Sediment is the highly concentrated suspension which may be formed by the sedimentation of a dilute suspension.
Coalescence is the disappearance of the boundary between two particles (usually droplets or bubbles) in contact, or between one of these and a bulk phase followed by changes of shape leading to a reduction of the total surface area. The flocculation of an emulsion, viz. the formation of aggregates, may be followed by coalescence. If coalescence is extensive it leads to the formation of a macrophase and the emulsion is said to break.
The breaking of a foam involves the coalescence of gas bubbles.
Coalescence of solid particles is called sintering.
Creaming is the macroscopic separation of a dilute emulsion into a highly concentrated emulsion, in which interglobular contact is important, and a continuous phase under the action of gravity or a centrifugal field. This separation usually occurs upward, but the term may still be applied if the relative densities of the dispersed and continuous phases are such that the concentrated emulsion settles downward. Some authors, however, also use creaming as the opposite of sedimentation even when the particles are not emulsion droplets.
Cream is the highly concentrated emulsion formed by creaming of a dilute emulsion. The droplets in the cream may be colloidally stable or flocculated, but they should not have coalesced.
As a rule all colloidal systems, initially of uniform concentration, establish, when subjected to the action of gravity or a centrifugal field, a concentration gradient as a result of sedimentation or creaming (see §1.10); but if the system is colloidally stable the particles in the sediment or cream do not aggregate and can be redispersed by the application of forces of the same magnitude as those which caused sedimentation or creaming.
The loss of the stability of a lyophilic sol (equivalent to a decrease in the solubility of the lyophilic colloid) quite often results in a separation of the system into two liquid phases. The separation into two liquid phases in colloidal systems is called coacervation. It occurs also, though rarely, in hydrophobic sols. The phase more concentrated in colloid component is the coacervate, and the other phase is the equilibrium solution.

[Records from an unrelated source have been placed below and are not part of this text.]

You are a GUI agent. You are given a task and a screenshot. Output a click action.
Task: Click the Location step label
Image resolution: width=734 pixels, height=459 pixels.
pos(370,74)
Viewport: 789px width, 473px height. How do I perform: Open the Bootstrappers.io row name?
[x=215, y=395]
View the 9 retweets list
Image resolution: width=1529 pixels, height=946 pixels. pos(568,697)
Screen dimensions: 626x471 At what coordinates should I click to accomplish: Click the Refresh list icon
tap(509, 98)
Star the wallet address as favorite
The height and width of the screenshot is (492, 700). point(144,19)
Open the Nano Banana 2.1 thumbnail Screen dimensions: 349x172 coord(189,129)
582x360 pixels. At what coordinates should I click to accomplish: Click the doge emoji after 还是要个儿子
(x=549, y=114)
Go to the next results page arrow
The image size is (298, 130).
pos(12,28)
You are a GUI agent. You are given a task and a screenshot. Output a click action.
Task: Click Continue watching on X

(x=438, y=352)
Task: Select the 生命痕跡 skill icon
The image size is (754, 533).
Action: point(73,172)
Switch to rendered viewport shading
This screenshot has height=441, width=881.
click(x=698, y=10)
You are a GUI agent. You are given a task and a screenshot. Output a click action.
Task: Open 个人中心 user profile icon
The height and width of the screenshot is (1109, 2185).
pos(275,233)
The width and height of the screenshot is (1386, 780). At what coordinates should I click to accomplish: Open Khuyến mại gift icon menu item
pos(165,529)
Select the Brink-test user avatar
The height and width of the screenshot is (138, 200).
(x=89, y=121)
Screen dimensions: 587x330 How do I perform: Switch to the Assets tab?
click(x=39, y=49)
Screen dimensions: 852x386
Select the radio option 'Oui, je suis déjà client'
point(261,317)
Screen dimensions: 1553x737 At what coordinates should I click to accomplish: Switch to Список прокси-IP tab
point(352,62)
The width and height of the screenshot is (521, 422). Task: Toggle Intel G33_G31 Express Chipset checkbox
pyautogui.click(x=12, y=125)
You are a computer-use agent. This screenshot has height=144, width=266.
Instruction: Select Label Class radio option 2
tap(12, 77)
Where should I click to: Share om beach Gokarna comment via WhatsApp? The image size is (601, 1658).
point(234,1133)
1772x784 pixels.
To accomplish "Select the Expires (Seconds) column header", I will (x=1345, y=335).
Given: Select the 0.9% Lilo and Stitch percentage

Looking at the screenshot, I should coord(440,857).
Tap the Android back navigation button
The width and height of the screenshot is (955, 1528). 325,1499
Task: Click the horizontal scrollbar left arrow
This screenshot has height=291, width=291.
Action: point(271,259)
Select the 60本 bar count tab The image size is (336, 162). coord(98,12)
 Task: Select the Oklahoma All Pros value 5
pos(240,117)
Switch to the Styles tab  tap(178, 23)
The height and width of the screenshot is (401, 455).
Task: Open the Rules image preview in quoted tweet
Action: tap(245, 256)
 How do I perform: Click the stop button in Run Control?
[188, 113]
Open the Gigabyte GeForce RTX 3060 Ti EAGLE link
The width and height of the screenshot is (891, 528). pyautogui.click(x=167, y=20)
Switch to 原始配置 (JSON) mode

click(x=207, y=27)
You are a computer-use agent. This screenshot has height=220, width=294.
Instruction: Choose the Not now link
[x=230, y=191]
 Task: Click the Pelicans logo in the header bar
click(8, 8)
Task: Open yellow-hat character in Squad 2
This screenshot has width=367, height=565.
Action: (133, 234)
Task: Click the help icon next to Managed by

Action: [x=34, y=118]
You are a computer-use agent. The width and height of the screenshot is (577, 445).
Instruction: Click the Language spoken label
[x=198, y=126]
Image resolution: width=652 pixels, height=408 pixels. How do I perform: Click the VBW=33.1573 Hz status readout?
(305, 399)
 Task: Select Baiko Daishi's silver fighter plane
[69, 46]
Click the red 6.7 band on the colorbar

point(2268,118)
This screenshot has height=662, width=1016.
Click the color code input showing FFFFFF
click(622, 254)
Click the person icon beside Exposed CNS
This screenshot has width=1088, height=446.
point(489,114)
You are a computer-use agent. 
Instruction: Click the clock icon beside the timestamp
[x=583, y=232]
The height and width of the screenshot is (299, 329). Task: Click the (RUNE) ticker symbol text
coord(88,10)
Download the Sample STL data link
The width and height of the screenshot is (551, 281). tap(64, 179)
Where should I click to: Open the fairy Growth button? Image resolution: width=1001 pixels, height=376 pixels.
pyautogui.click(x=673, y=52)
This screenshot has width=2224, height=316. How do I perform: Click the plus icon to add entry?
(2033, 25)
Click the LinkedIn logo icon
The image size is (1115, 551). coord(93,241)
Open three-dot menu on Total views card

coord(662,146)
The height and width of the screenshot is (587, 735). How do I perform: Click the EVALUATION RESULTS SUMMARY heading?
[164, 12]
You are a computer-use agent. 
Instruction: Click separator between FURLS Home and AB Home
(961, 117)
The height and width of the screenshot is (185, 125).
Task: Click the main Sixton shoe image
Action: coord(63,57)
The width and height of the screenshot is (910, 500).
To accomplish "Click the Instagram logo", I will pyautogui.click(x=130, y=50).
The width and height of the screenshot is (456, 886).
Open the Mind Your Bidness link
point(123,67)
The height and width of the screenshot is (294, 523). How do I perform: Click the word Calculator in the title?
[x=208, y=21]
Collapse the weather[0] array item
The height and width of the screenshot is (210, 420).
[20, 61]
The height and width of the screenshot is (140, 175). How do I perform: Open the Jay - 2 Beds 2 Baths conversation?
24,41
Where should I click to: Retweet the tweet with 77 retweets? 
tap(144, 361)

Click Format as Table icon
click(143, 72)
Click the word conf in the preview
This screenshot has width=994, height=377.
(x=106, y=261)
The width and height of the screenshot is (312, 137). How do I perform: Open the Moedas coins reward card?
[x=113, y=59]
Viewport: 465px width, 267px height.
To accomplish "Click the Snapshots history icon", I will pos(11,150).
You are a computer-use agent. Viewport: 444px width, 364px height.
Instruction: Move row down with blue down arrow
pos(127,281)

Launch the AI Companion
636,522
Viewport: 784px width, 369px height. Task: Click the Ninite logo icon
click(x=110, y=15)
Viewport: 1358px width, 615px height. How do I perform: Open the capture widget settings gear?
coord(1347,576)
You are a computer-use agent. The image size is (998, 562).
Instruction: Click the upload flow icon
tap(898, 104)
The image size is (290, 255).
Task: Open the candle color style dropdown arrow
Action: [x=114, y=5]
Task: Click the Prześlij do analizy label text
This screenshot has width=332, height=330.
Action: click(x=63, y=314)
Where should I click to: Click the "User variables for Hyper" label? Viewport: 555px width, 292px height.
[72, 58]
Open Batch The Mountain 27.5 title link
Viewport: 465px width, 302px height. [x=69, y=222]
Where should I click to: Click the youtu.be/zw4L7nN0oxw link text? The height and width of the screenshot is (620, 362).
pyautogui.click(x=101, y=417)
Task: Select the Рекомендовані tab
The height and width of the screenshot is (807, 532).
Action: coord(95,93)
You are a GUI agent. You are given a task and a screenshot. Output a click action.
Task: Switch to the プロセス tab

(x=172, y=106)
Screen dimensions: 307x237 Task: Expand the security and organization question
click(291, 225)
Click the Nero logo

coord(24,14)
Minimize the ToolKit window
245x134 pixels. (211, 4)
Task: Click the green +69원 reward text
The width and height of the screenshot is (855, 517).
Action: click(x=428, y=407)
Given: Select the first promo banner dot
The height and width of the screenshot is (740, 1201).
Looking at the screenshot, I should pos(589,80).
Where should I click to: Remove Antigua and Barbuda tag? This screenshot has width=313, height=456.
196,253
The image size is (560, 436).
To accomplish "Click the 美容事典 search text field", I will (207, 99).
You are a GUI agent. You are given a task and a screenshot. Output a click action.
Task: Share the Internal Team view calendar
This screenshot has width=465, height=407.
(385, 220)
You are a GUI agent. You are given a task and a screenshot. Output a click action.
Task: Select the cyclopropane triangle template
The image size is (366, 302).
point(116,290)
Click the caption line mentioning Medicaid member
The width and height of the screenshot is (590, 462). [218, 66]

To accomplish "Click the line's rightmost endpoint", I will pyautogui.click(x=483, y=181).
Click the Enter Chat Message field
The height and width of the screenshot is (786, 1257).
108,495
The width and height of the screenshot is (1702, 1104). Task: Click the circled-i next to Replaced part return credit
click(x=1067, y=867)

If coacervation is caused by the interaction of two oppositely charged colloids, it is called complex coacervation.
Coacervation usually begins with the separation of the second phase in the form of small droplets which may coalesce to a continuous phase. Sometimes with extremely anisotropy particles the droplets have the shape of spindles or cylinders (tactoids). If the colloidal system is highly concentrated, droplets of the dilute phase are formed in the concentrated one (negative tactoids). The phenomenon of tactoid formation is not restricted to lyophilic systems.
In some systems, sedimenting particles form layers separated by approximately equal distances of the order of the wavelength of light. This gives rise to strong colours when observed in reflected light and the system is said to form irridescent layers or schiller layers.